■ **PAGE EXTRACT**
= = = = =

[PATCH RFC v2 00/13] IOMMUFD Generic interface

Wed Oct 12 13:50:53 UTC 2022

On 10/12/2022 8:32 AM, Jason Gunthorpe wrote:
> On Tue, Oct 11, 2022 at 04:30:58PM -0400, Steven Sistare wrote:
>> On 10/11/2022 8:30 AM, Jason Gunthorpe wrote:
>>> On Mon, Oct 10, 2022 at 04:54:50PM -0400, Steven Sistare wrote:
>>>>> Do we have a solution to this?
>>>>>
>>>>> If not I would like to make a patch removing VFIO_DMA_UNMAP_FLAG_VADDR
>>>>>
>>>>> Aside from the approach to use the FD, another idea is to just use
>>>>> fork.
>>>>>
>>>>> qemu would do something like
>>>>>
>>>>>  .. stop all container ioctl activity ..
>>>>>  fork()
>>>>>     ioctl(CHANGE_MM) // switch all maps to this mm
>>>>>     .. signal parent.. 
>>>>>     .. wait parent..
>>>>>     exit(0)
>>>>>  .. wait child ..
>>>>>  exec()
>>>>>  ioctl(CHANGE_MM) // switch all maps to this mm
>>>>>  ..signal child..
>>>>>  waitpid(childpid)
>>>>>
>>>>> This way the kernel is never left without a page provider for the
>>>>> maps, the dummy mm_struct belonging to the fork will serve that role
>>>>> for the gap.
>>>>>
>>>>> And the above is only required if we have mdevs, so we could imagine
>>>>> userspace optimizing it away for, eg vfio-pci only cases.
>>>>>
>>>>> It is not as efficient as using a FD backing, but this is super easy
>>>>> to implement in the kernel.
>>>>
>>>> I propose to avoid deadlock for mediated devices as follows.  Currently, an
>>>> mdev calling vfio_pin_pages blocks in vfio_wait while VFIO_DMA_UNMAP_FLAG_VADDR
>>>> is asserted.
>>>>
>>>>   * In vfio_wait, I will maintain a list of waiters, each list element
>>>>     consisting of (task, mdev, close_flag=false).
>>>>
>>>>   * When the vfio device descriptor is closed, vfio_device_fops_release
>>>>     will notify the vfio_iommu driver, which will find the mdev on the waiters
>>>>     list, set elem->close_flag=true, and call wake_up_process for the task.

= = = = =

■ **DATA FOR PROCESSING**
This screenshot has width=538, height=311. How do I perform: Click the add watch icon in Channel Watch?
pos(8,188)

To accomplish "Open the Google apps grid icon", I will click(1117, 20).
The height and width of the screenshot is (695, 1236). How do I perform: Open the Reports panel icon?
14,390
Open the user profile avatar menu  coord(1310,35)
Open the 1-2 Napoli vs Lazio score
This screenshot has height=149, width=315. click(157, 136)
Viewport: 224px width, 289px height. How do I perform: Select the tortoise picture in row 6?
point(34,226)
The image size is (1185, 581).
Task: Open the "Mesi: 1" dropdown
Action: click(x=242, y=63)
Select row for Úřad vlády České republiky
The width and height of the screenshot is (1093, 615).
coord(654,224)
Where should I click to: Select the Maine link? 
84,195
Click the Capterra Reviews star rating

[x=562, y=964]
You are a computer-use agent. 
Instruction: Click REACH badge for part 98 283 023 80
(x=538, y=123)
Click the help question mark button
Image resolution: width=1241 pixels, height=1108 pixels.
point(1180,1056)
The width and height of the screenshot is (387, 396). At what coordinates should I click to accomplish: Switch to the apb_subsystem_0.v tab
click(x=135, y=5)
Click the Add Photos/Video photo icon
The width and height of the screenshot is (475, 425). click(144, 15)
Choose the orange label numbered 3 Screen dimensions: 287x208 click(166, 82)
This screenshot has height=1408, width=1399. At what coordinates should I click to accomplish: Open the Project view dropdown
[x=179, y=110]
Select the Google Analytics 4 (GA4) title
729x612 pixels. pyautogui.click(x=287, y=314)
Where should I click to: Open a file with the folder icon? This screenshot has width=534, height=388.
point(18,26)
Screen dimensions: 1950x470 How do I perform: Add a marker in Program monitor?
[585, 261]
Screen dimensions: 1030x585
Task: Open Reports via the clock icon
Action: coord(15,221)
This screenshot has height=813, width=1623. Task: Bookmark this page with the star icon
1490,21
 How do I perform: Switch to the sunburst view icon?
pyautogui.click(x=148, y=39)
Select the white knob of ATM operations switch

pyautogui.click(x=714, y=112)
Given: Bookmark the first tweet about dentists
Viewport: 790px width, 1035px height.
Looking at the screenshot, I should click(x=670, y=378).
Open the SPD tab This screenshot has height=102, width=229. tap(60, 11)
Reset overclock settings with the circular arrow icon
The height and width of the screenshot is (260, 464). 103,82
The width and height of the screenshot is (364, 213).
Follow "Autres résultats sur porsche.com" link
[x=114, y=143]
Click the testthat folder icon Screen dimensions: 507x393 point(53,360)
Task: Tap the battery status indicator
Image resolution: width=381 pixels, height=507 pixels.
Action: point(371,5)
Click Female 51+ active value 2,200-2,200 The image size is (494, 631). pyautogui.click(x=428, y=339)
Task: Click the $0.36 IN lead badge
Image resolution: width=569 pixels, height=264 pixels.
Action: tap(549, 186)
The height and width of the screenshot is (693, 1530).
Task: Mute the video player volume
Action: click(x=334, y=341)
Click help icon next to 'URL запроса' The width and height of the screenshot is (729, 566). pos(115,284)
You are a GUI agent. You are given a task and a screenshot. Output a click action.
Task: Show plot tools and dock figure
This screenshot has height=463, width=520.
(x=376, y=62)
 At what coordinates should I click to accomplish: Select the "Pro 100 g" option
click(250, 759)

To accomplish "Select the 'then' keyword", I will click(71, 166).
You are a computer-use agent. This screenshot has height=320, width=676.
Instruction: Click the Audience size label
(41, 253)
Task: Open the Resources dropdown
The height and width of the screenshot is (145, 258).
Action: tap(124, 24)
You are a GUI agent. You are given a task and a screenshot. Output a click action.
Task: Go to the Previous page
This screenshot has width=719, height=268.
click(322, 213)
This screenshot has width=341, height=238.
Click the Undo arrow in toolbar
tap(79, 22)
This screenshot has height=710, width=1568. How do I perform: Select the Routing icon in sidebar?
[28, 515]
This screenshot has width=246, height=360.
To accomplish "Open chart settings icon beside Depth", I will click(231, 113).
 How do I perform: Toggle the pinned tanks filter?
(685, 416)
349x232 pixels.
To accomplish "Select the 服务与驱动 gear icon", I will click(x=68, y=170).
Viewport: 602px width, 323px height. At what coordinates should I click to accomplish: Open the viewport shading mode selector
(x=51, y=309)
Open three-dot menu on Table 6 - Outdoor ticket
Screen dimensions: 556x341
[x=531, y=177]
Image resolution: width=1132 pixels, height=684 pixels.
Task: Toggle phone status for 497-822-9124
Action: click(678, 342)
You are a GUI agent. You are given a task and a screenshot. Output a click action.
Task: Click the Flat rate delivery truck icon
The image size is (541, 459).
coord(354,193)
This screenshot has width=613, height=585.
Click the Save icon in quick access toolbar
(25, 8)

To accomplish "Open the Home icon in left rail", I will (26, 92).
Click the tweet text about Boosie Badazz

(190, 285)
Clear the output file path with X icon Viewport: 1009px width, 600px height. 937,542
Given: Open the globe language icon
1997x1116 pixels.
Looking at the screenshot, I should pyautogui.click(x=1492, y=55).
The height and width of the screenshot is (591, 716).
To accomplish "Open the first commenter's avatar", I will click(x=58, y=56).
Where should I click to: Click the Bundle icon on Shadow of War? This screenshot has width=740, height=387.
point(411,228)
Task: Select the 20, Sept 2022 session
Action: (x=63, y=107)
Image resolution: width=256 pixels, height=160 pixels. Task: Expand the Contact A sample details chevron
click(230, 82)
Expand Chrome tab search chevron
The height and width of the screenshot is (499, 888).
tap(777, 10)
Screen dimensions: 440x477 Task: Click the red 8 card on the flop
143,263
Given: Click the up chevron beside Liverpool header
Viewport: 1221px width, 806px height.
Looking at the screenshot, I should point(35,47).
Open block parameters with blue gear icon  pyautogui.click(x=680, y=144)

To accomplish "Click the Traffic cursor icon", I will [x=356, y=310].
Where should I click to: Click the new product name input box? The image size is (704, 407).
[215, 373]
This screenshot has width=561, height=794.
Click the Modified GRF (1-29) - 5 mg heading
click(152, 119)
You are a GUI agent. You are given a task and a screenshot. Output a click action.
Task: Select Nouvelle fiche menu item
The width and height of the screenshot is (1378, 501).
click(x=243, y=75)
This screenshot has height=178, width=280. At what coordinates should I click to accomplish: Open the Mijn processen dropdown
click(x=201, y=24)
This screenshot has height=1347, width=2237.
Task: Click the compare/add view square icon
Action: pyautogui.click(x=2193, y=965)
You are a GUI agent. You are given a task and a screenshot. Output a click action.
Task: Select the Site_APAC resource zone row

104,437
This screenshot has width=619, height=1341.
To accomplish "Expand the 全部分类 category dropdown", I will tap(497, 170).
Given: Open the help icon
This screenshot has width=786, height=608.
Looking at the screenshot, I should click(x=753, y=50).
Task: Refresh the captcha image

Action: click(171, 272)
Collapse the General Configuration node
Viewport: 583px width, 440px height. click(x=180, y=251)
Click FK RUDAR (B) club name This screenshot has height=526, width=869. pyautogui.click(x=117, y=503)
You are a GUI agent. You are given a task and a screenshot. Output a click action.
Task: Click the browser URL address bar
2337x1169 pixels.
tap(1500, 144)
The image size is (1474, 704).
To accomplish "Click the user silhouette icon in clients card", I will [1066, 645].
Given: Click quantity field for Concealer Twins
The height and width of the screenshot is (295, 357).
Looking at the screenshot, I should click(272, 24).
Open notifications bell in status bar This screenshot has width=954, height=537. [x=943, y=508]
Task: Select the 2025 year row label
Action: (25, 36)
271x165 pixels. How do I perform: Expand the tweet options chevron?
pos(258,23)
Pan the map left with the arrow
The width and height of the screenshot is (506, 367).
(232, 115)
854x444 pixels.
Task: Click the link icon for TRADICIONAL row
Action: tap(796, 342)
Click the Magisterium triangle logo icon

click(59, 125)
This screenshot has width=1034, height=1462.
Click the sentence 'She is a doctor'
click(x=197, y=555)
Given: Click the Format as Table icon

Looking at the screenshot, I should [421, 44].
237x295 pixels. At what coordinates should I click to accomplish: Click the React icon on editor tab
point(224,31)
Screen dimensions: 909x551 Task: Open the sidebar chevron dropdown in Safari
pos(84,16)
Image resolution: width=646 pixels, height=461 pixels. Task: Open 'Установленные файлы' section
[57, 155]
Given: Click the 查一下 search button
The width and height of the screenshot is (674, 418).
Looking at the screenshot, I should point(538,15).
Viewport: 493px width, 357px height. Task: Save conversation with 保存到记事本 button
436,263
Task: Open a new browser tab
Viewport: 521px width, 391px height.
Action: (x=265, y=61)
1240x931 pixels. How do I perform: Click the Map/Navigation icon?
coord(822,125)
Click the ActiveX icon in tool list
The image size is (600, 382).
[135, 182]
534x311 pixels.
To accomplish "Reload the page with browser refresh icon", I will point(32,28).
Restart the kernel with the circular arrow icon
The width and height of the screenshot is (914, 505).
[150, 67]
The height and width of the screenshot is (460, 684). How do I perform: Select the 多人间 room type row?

= = = = =

■ **PROBLEMS AND TASKS**
1 > Convert the rows starting at the line containing "Given: Open the help icon" and ending at the line containing "Action: (25, 36)" into a JSON list of strings, one string per line, skipping blank lines.
2 > Continue the VFIO patch discussion from where it stops.

■ **RESULTS FOR EACH TASK**
1 >
[
  "Given: Open the help icon",
  "This screenshot has width=786, height=608.",
  "Looking at the screenshot, I should click(x=753, y=50).",
  "Task: Refresh the captcha image",
  "Action: click(171, 272)",
  "Collapse the General Configuration node",
  "Viewport: 583px width, 440px height. click(x=180, y=251)",
  "Click FK RUDAR (B) club name This screenshot has height=526, width=869. pyautogui.click(x=117, y=503)",
  "You are a GUI agent. You are given a task and a screenshot. Output a click action.",
  "Task: Click the browser URL address bar",
  "2337x1169 pixels.",
  "tap(1500, 144)",
  "The image size is (1474, 704).",
  "To accomplish \"Click the user silhouette icon in clients card\", I will [1066, 645].",
  "Given: Click quantity field for Concealer Twins",
  "The height and width of the screenshot is (295, 357).",
  "Looking at the screenshot, I should click(272, 24).",
  "Open notifications bell in status bar This screenshot has width=954, height=537. [x=943, y=508]",
  "Task: Select the 2025 year row label",
  "Action: (25, 36)"
]

2 >
>>>
>>> This alone is not sufficient, the mdev driver can continue to
>>> establish new mappings until it's close_device function
>>> returns. Killing only existing mappings is racy.
>>>
>>> I think you are focusing on the one issue I pointed at, as I said, I'm
>>> sure there are more ways than just close to abuse this functionality
>>> to deadlock the kernel.
>>>
>>> I continue to prefer we remove it completely and do something more
>>> robust. I suggested two options.
>>
>> It's not racy.  New pin requests also land in vfio_wait if any vaddr's have
>> been invalidated in any vfio_dma in the iommu.  See
>>   vfio_iommu_type1_pin_pages()
>>     if (iommu->vaddr_invalid_count)
>>       vfio_find_dma_valid()
>>         vfio_wait()
> 
> I mean you can't do a one shot wakeup of only existing waiters, and
> you can't corrupt the container to wake up waiters for other devices,
> so I don't see how this can be made to work safely...
> 
> It also doesn't solve any flow that doesn't trigger file close, like a
> process thread being stuck on the wait in the kernel. eg because a
> trapped mmio triggered an access or something.
> 
> So it doesn't seem like a workable direction to me.
> 
>> However, I will investigate saving a reference to the file object in
>> the vfio_dma (for mappings backed by a file) and using that to
>> translate IOVA's.
> 
> It is certainly the best flow, but it may be difficult. Eg the memfd
> work for KVM to do something similar is quite involved.
> 
>> I think that will be easier to use than fork/CHANGE_MM/exec, and may
>> even be easier to use than VFIO_DMA_UNMAP_FLAG_VADDR.  To be
>> continued.
> 
> Yes, certainly easier to use, I suggested CHANGE_MM because the kernel
> implementation is very easy, I could send you something to test w/
> iommufd in a few hours effort probably.
> 
> Anyhow, I think this conversation has convinced me there is no way to
> fix VFIO_DMA_UNMAP_FLAG_VADDR. I'll send a patch reverting it due to
> it being a security bug, basically.

Please do not.  Please give me the courtesy of time to develop a replacement 
before we delete it. Surely you can make progress on other opens areas of iommufd
without needing to delete this immediately.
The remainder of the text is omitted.